Gross said the former employees involved in the incidents were all in good standing when they left the agency, and left due to retirement or had reached the end of their term-limited positions. Each of the employees had a reason to have access to the information while working for the FDIC, Gross said, but he acknowledged they were “not computer proficient.”
Annual employee training and routine reminders are part of a new FDIC initiative launched as a result of the incidents.
Rep. Don Beyer (D-Va.) said one of the first steps going forward should be that employees don’t keep personal information on their computer.
“I’m glad you’re making progress, because this sort of boggles the mind that somebody could go in and download an entire disk or all the information that FDIC has on record about companies and individuals,” Beyer said.
Rep. Darin LaHood (R-Ill.) asked about reports that one of the former employees was evasive and uncooperative, but Gross said having to prove to a former employee that they took information after signing something that says they didn’t can create “awkward situations.”
“When we go back to that employee and we have proof because of our [data loss prevention] capabilities that they have downloaded information, at that instant that conversation is an employee who has now realized ‘I have made a mistake,'” Gross said. “As a result of that, that relationship has to be managed from the standpoint of a trusted employee who now realized they inadvertently took information and now they’re caught misrepresenting the truth.”
FDIC acting IG Fred Gibson confirmed that there is one criminal investigation stemming from recent reports.
“When we conduct a criminal investigation we do so when we have probable cause to believe there’s been a crime that’s been committed,” Gibson said. “When information comes to us, when we are able to open an investigation, we do. In one of these cases, we have.”
Gibson said his office is conducting two audits which look at:
The FDIC’s process for identifying and reporting major security incidents, as required by applicable federal law and related guidance.
The FDIC’s controls for mitigating the risk of an unauthorized release of sensitive resolution plans submitted by systemically important financial institutions.
The five additional data incidents are a result of revised guidance stemming from a February 2016 FDIC IG report. Gross directed the agency to review all security incidents that not only involved 10,000 or more records, but were “outside of the FDIC’s control for any length of time.”
Office of Management and Budget Director Shaun Donovan in October released new guidance on information security and management requirements. This included the definition of a “major incident” as one involving 10,000 or more records.
Other actions FDIC is taking include:
Creating a new incident tracking system and creation of an incident response coordinator position that will serve as the main point of contact for IT security incidents at the FDIC.
Monitoring printed materials in high-risk areas.
Starting a chief information office and operationswide review of all policy documents to ensure they reflect current cybersecurity oversight policies.
Applying encryption software agencywide.
Gross said his goal is to eliminate the use of mobile media devices within FDIC. He said less than 50 percent of employees have access to USB drives. But at the same time, there are still positions like examiners who need mobile access out in the field.
That’s why “we can’t immediately drive down to zero,” Gross said. “My goal is to get to zero on use of mobile media within the organization.”

Activity 1. Which people does the FDIC passage name? List each one as the passage identifies them.
Activity 2. Condense the paragraph of the FDIC passage that begins "Gross said his goal is" into one shorter sentence that keeps its main facts.

Data excerpt.
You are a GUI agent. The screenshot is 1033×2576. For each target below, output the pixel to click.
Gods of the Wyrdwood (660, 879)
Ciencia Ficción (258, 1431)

Exercise solution 1. Gross; Rep. Don Beyer (D-Va.); Rep. Darin LaHood (R-Ill.); FDIC acting IG Fred Gibson; Office of Management and Budget Director Shaun Donovan

Exercise solution 2. Gross aims to end mobile media device use at the FDIC, where fewer than half of employees have USB drive access, though some positions, such as examiners in the field, still need mobile access.